The Dire who’d rescued her caught her eye, nodding toward the door he’d been watching. “There. Patience.”
Charmeine stared at the door across the way, waiting for what felt like hours. But all that frustration, all that fear, disappeared the second the door opened. Her entire world righted itself as Mammon strode out of the basement of the house. Wearing cargo pants that looked as if they were meant for a much shorter man, he carried a child on each hip. Emerson on the left in her little pink shorts and her blond pigtails, and a little boy of barely a year on the right. Three children followed behind him as if he was the pied piper. As if he was their savior. And perhaps he was.
Every child of the rescue had survived.
Charmeine couldn't control herself a moment longer. She took off at a run, racing across the grass toward her mate. He spotted her before she reached him and set the children down so he could sweep her off her feet and into his arms.
Home. Safe. Love.
“Thank the fates.” He pulled her tight, cradling her head and nuzzling into her neck. “Thaus found you.”
“Is that his name? I didn't ask.”
Mammon tensed, pulling away, staring at her with a peculiar look on his face. “You went with him without asking who he was?”
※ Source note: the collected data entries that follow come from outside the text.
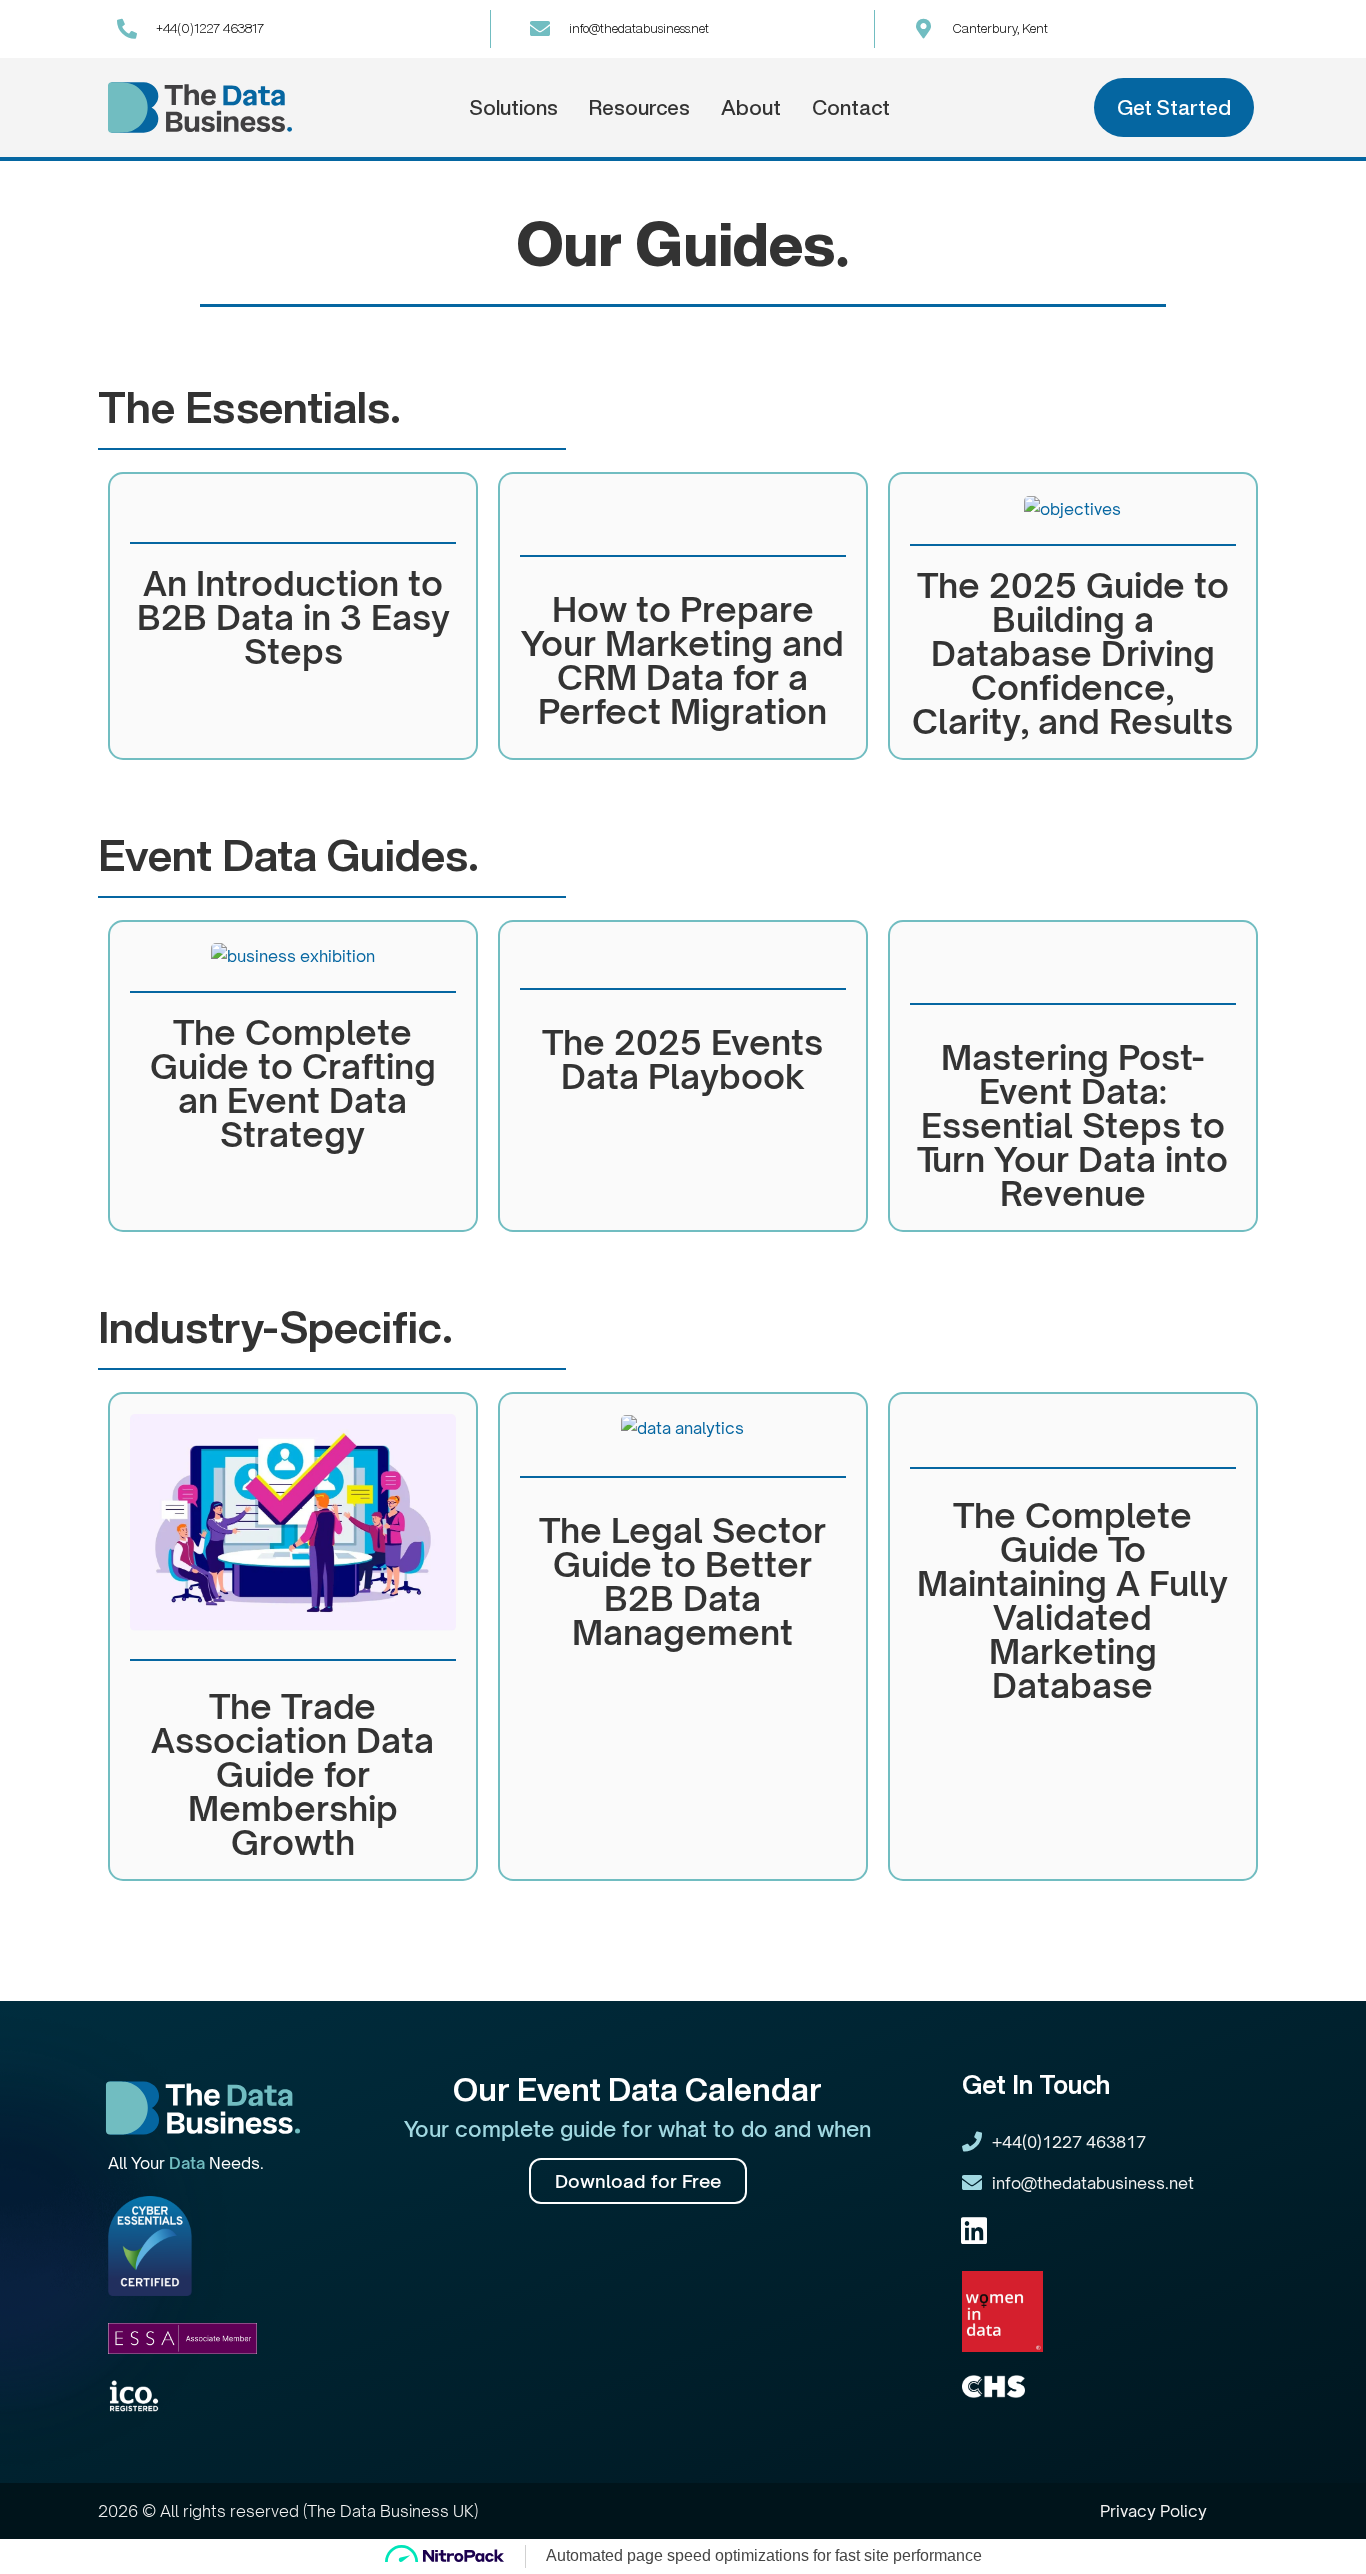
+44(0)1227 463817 (210, 28)
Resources (639, 107)
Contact (851, 107)
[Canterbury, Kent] (924, 29)
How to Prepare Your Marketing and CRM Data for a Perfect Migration (682, 660)
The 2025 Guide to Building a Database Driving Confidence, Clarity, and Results (1072, 653)
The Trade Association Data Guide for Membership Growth (292, 1774)
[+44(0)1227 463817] (127, 29)
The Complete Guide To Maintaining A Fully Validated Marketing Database (1072, 1600)
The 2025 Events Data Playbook (682, 1059)
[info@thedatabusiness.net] (540, 29)
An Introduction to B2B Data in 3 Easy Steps (293, 617)
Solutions (513, 107)
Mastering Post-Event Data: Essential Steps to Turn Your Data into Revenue (1072, 1125)
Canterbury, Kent (1000, 28)
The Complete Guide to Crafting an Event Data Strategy (293, 1083)
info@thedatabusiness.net (639, 28)
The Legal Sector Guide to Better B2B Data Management (682, 1581)
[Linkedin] (974, 2231)
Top (1318, 2526)
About (751, 107)
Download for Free (638, 2181)
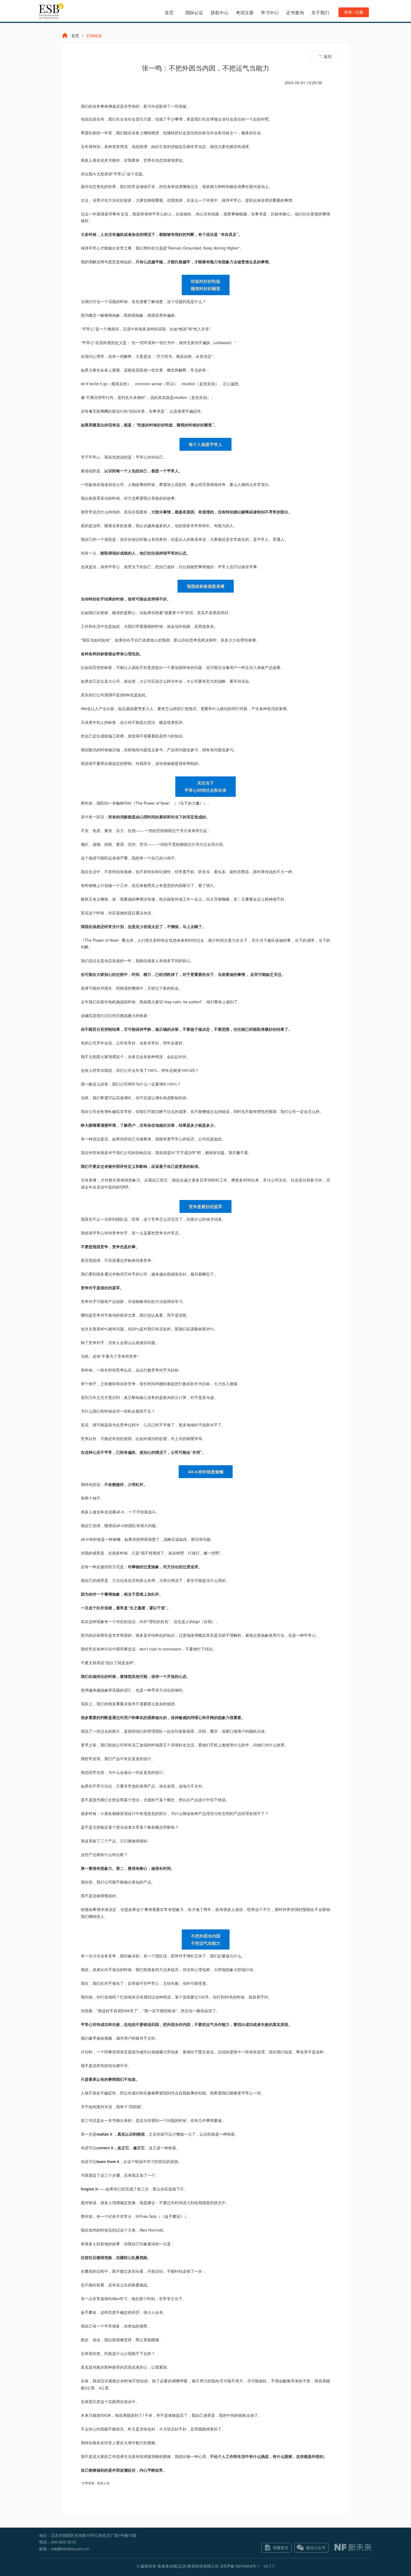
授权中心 (219, 12)
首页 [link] (75, 35)
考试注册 (245, 12)
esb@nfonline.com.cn (70, 2548)
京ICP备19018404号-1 (240, 2566)
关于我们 (320, 12)
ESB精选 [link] (94, 35)
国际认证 (194, 12)
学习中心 (270, 12)
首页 (169, 12)
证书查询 (295, 12)
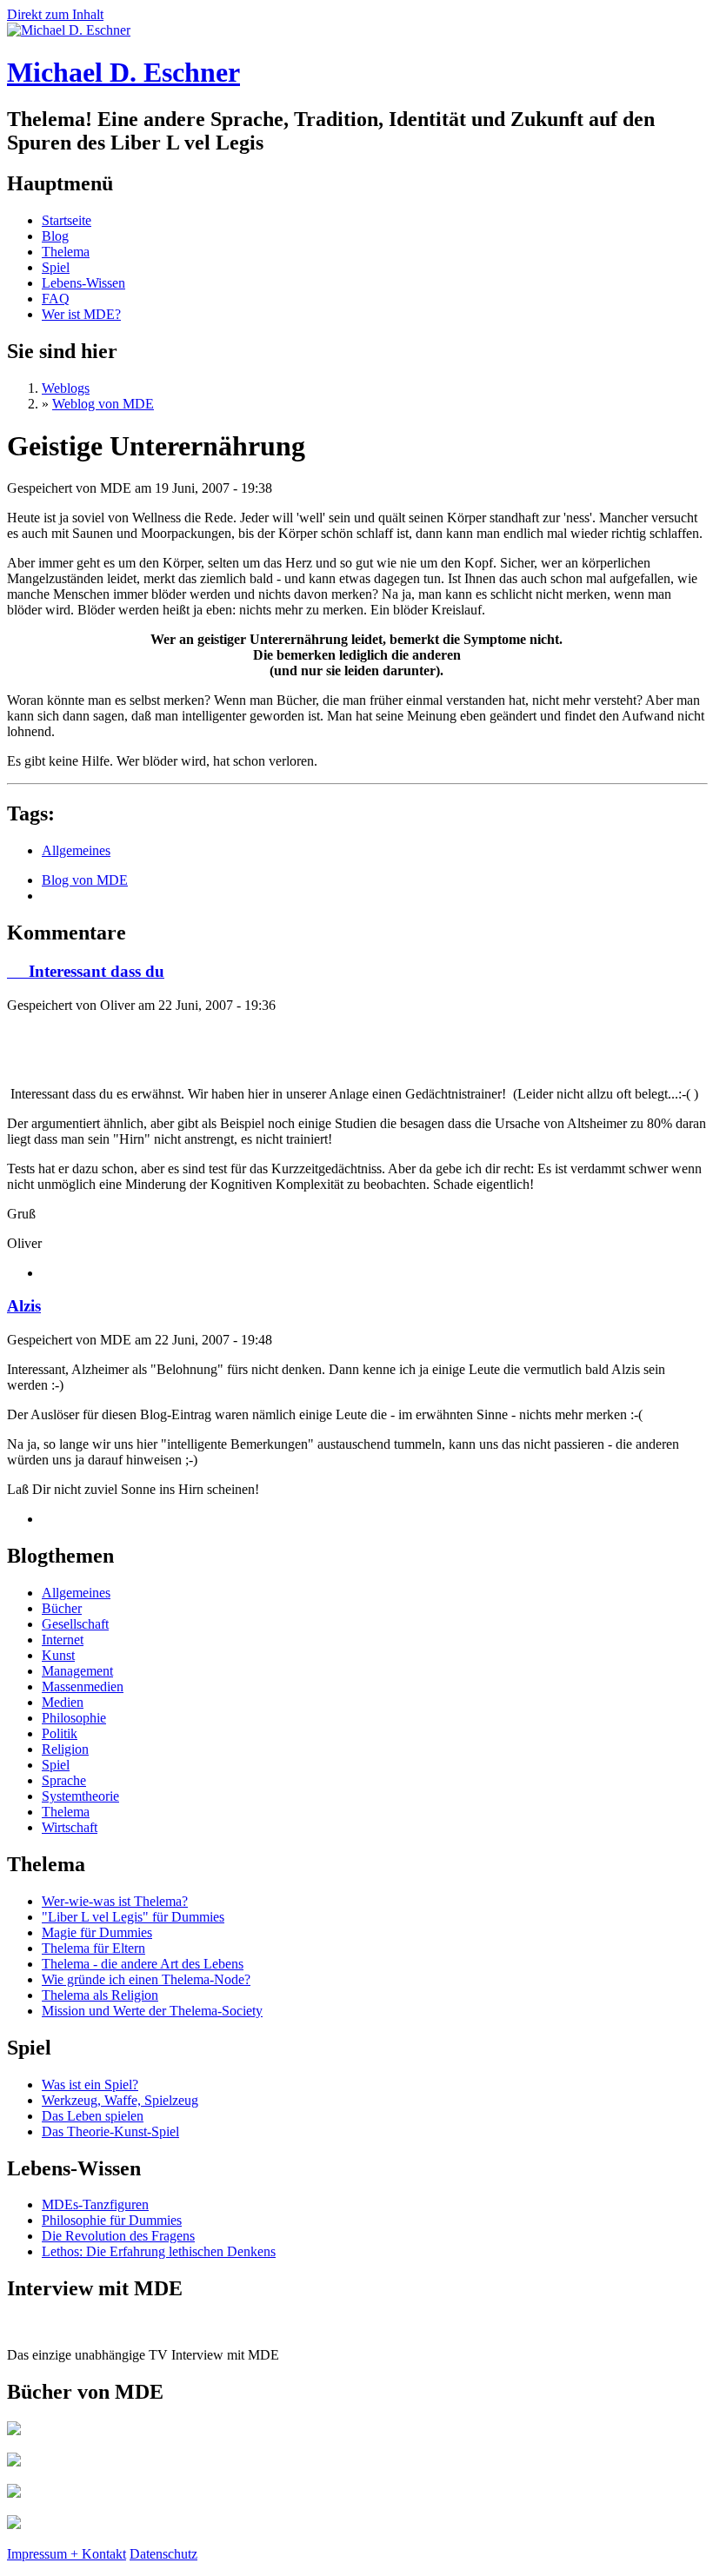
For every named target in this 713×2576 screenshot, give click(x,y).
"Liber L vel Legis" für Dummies (133, 1916)
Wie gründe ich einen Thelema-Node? (146, 1979)
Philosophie (74, 1717)
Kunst (58, 1655)
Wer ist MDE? (81, 314)
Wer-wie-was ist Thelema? (115, 1901)
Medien (62, 1702)
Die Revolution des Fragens (118, 2235)
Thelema (66, 251)
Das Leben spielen (92, 2115)
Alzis (24, 1306)
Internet (62, 1639)
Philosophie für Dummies (112, 2220)
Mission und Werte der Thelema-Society (152, 2010)
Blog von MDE (85, 880)
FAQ (56, 298)
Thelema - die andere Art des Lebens (142, 1963)
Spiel (56, 267)
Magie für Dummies (97, 1932)
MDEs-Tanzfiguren (95, 2204)
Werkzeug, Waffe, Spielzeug (120, 2100)
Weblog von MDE (103, 403)
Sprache (64, 1780)
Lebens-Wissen (83, 283)
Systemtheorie (80, 1796)
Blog (55, 236)
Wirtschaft (69, 1827)
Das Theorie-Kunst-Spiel (110, 2131)
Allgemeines (76, 850)
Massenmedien (82, 1686)
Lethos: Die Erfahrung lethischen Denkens (159, 2251)
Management (77, 1670)
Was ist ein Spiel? (90, 2084)
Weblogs (66, 388)
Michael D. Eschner (123, 72)
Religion (65, 1749)
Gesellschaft (75, 1624)
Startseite (66, 220)
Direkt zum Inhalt (55, 14)
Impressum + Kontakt (66, 2553)
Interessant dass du (85, 971)
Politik (59, 1733)
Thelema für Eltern (93, 1948)
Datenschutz (163, 2553)
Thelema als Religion (100, 1995)
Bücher (62, 1608)
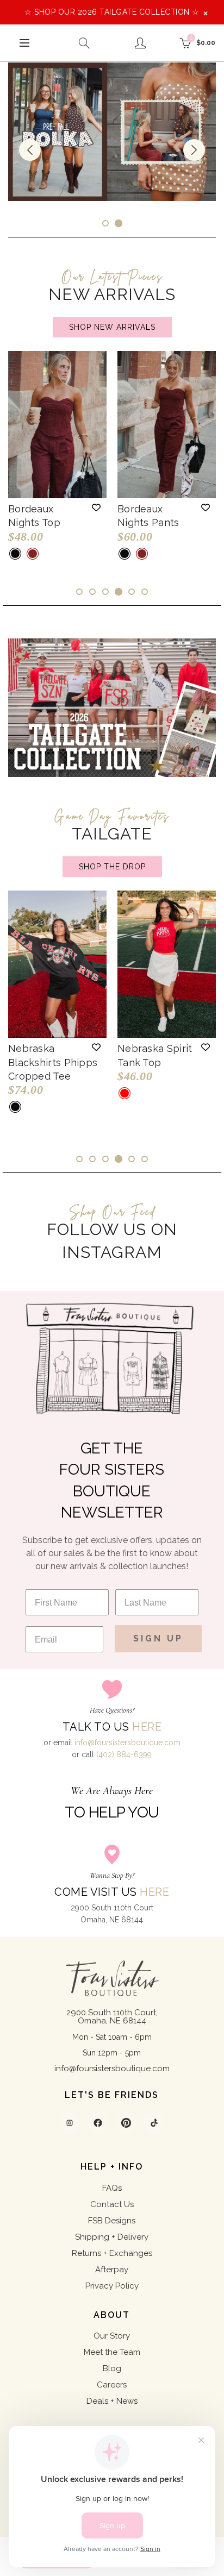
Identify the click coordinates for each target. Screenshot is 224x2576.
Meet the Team (112, 2352)
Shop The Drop (112, 866)
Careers (112, 2385)
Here (146, 1726)
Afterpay (111, 2269)
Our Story (112, 2336)
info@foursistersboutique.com (127, 1742)
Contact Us (112, 2204)
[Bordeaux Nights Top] (57, 425)
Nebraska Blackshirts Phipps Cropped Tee (52, 1062)
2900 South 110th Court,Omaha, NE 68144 (112, 2017)
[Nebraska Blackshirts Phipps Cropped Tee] (57, 964)
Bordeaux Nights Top (34, 515)
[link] (112, 131)
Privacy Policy (112, 2286)
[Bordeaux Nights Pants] (166, 425)
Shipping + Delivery (111, 2237)
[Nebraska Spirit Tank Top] (166, 964)
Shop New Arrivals (112, 327)
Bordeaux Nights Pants (148, 515)
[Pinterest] (126, 2123)
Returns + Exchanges (112, 2253)
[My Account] (140, 43)
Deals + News (112, 2401)
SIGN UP (158, 1638)
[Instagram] (69, 2123)
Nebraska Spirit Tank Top (154, 1055)
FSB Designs (111, 2221)
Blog (112, 2368)
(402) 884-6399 (124, 1754)
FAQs (112, 2188)
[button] (96, 507)
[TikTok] (154, 2123)
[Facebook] (98, 2123)
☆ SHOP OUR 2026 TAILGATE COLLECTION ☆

Charmeine shrugged, her lips turning up. “He said he was your family, which kind of makes him mine. I took a leap of faith.”
Mammon grinned. “A huge leap.”
She laughed and melted into him, pressing her lips to his in a kiss of thanks and relief. He’d made it, they’d almost all made it. And though they would mourn the refugees lost to another Apex Hunters’ attack, the end of their long, fearful journey was close to the end. The Dires had killed all ten Hunters. The threat was over.
Or so she hoped.
Mammon groaned as he ended the kiss, licking his lips and staring into her eyes. “Dire Wolf families are forever, you know.”
Charmeine grinned and pulled him closer, needing those lips again. Ready and willing to take another leap so long as he was by her side. “Sounds good to me.”